Importantly, the regulatory landscape for hydrogel-based devices and combination products must evolve in parallel with technological advancements. The hybrid nature of these materials, which span devices, biologics, and drugs, necessitates updated frameworks for safety assessments, efficacy evaluations, and manufacturing validation. Continued interdisciplinary collaboration among biomaterial scientists, engineers, surgeons, and regulatory authorities is critical for streamlining the translation process and ensuring the development of clinically viable solutions.
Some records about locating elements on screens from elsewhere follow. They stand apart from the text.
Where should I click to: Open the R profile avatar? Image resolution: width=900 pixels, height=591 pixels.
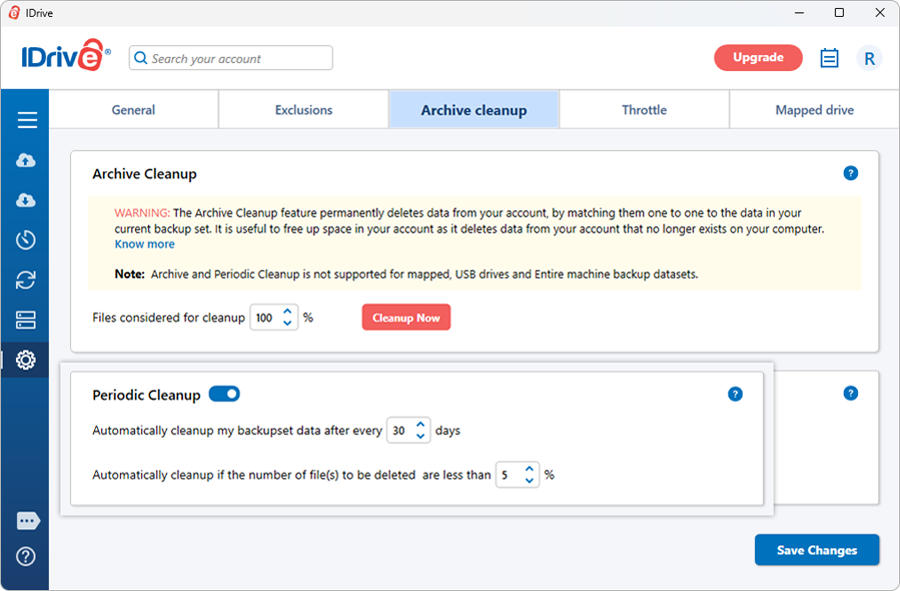click(869, 58)
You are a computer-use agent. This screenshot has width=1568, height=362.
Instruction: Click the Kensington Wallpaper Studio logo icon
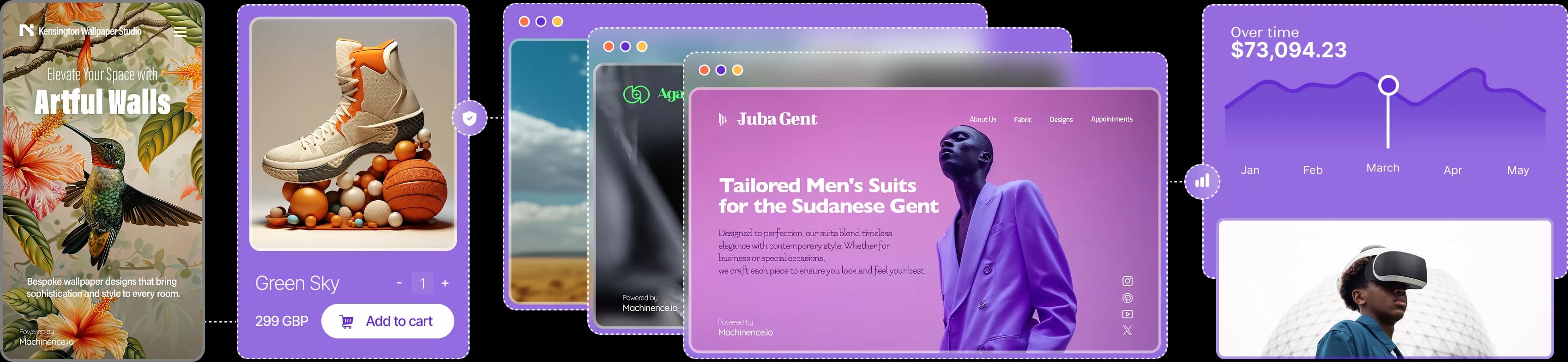[26, 31]

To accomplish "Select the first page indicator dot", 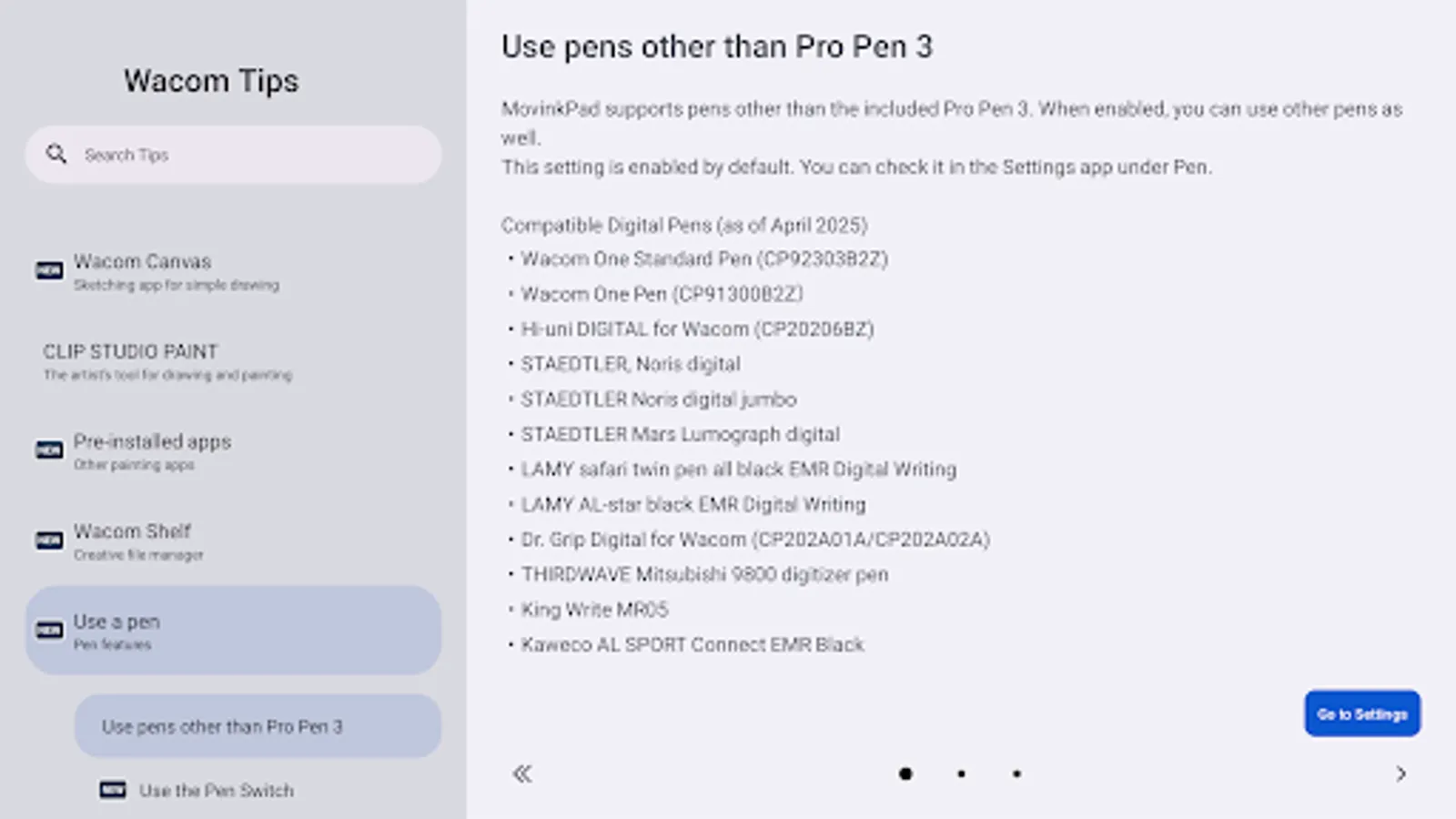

In summary, hydrogels represent a rapidly advancing and highly adaptable platform for addressing the longstanding challenges of cardiac surgery. Through precise material design, responsive functionalization, and rigorous translational validation, hydrogel technologies have the potential to redefine therapeutic paradigms, transforming how cardiovascular tissues are protected, repaired, and regenerated in the future.